L0phtcrack 5

Hey guys n gals, does anyone know of a program that is similar to LC5 that will allow someone to scan there internal network for weak passwords with being able to create some sort of ruleset to define "weak".

Essentially, this user I have wants to:

1. Have a min and max length password
2. Have no special characters in the 1st and last character
3. Contains no dictionary words in the password

They are trying to do a system audit on their machines to determine who needs to change their passwords. Its a govt. client, so that probably explains the weird rules.

For what OS? I know MS has a GINA plugin that will allow you to add some restrictions to what passwords are allowed (atleast 4 letters and 3 digits, no dictionary words, part of the username in the password i.e.).
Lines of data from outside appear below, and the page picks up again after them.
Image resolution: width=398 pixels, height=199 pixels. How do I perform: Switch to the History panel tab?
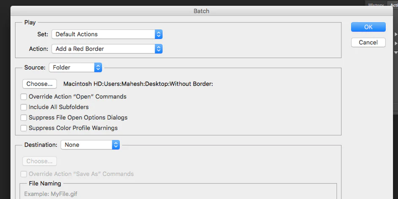tap(376, 5)
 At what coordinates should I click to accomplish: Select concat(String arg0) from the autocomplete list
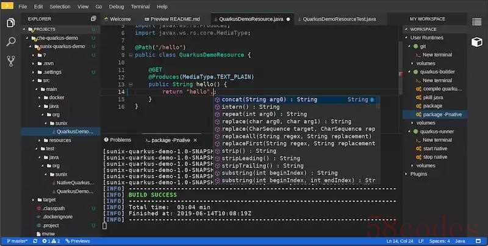pos(268,99)
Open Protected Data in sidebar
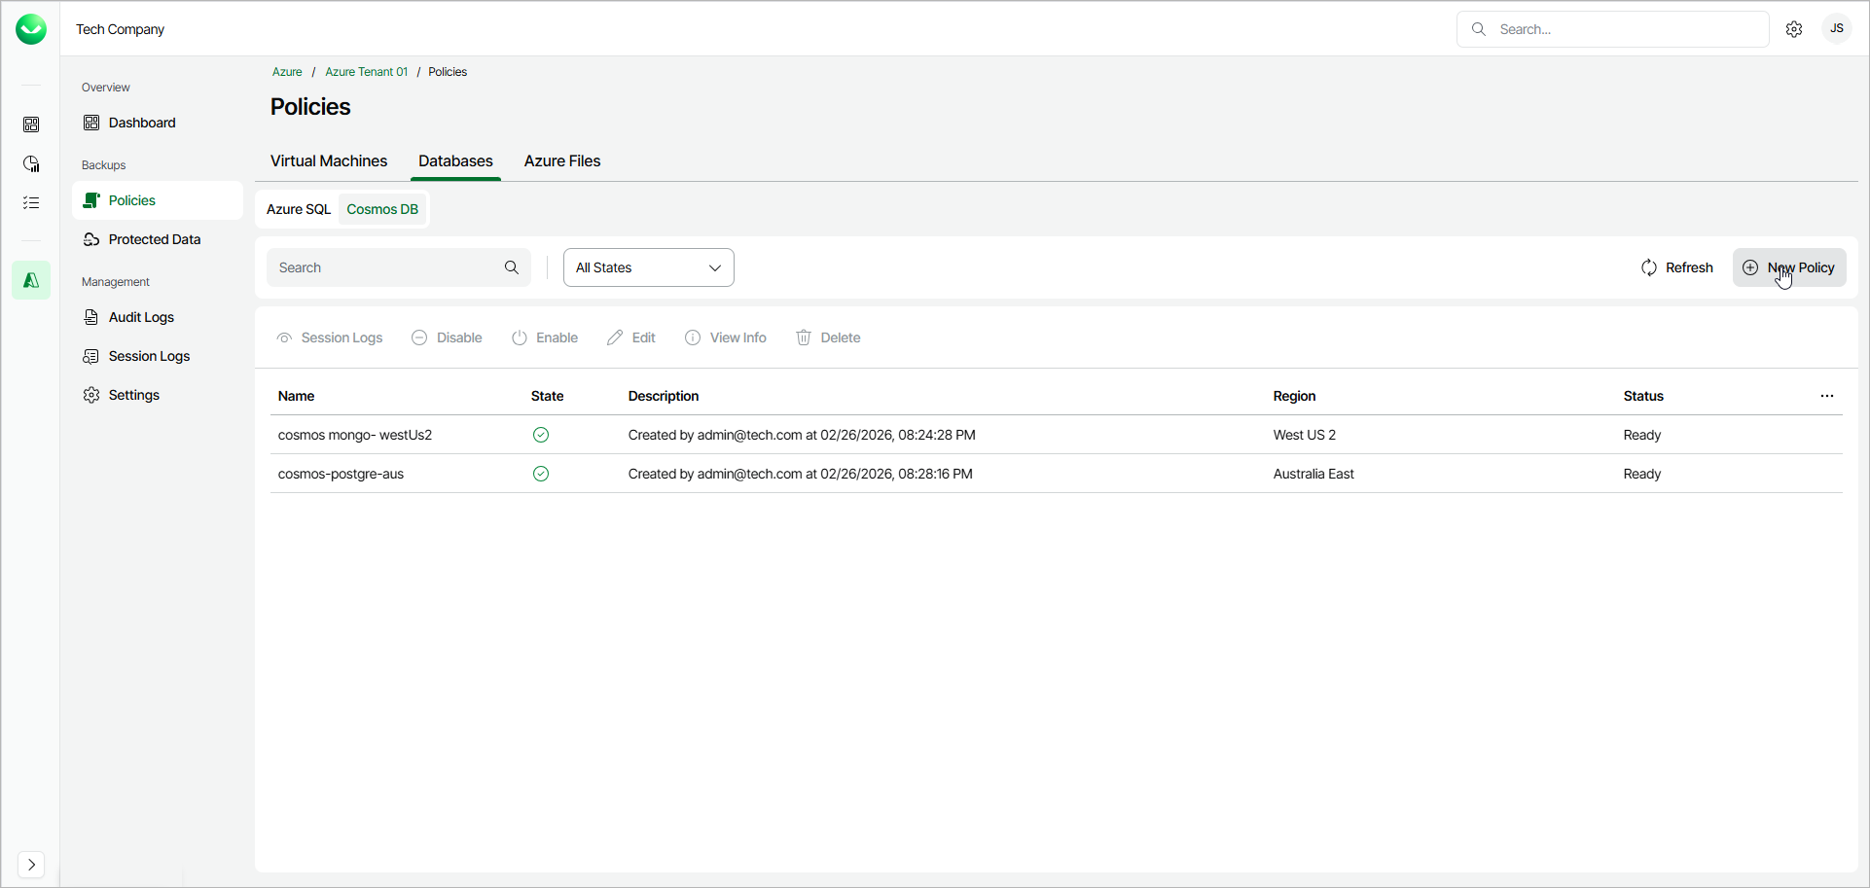The image size is (1870, 888). [x=155, y=239]
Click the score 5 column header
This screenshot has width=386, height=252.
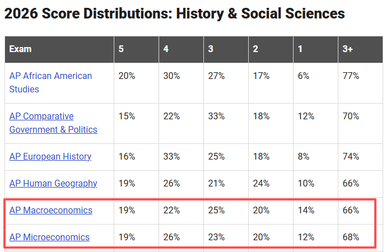(136, 49)
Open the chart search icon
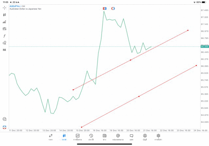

If you're looking for something to crack hashes I think JohnTheRipper (unix passwd cracker) can also crack LM hashes. Another option is to go for Rainbow crack. Read the exellent tutorial by 3rr0r here

although you can use a program such as John the Ripper (with extensions)
http://www.openwall.com/john/

I dont advise to do that.
You need a password quality program, not a password cracker program. A program that will show you a report with users and the text like "guessed" or "cracked" but NOT the password in clear text. Im, as client, really dislike a test that really show the password. It is not necessary to prove if the password is weak

Or you can suggest to your customer to use a product like this:
http://www.littlecatz.com/defender_info.html (never tested this although)

Kudos to cacosapo, thanks for that info. I have suggested the client to use this program. I will let you know what turns up.

From 3rrors report
http://sarcaprj.wayreth.eu.org/

Cain and Abel is a pretty good one too...except that it might be picked up as a Trojan.

Like SirDice said, making restrictions on what kind of passwords that could be used is also a good step into more secure passwords.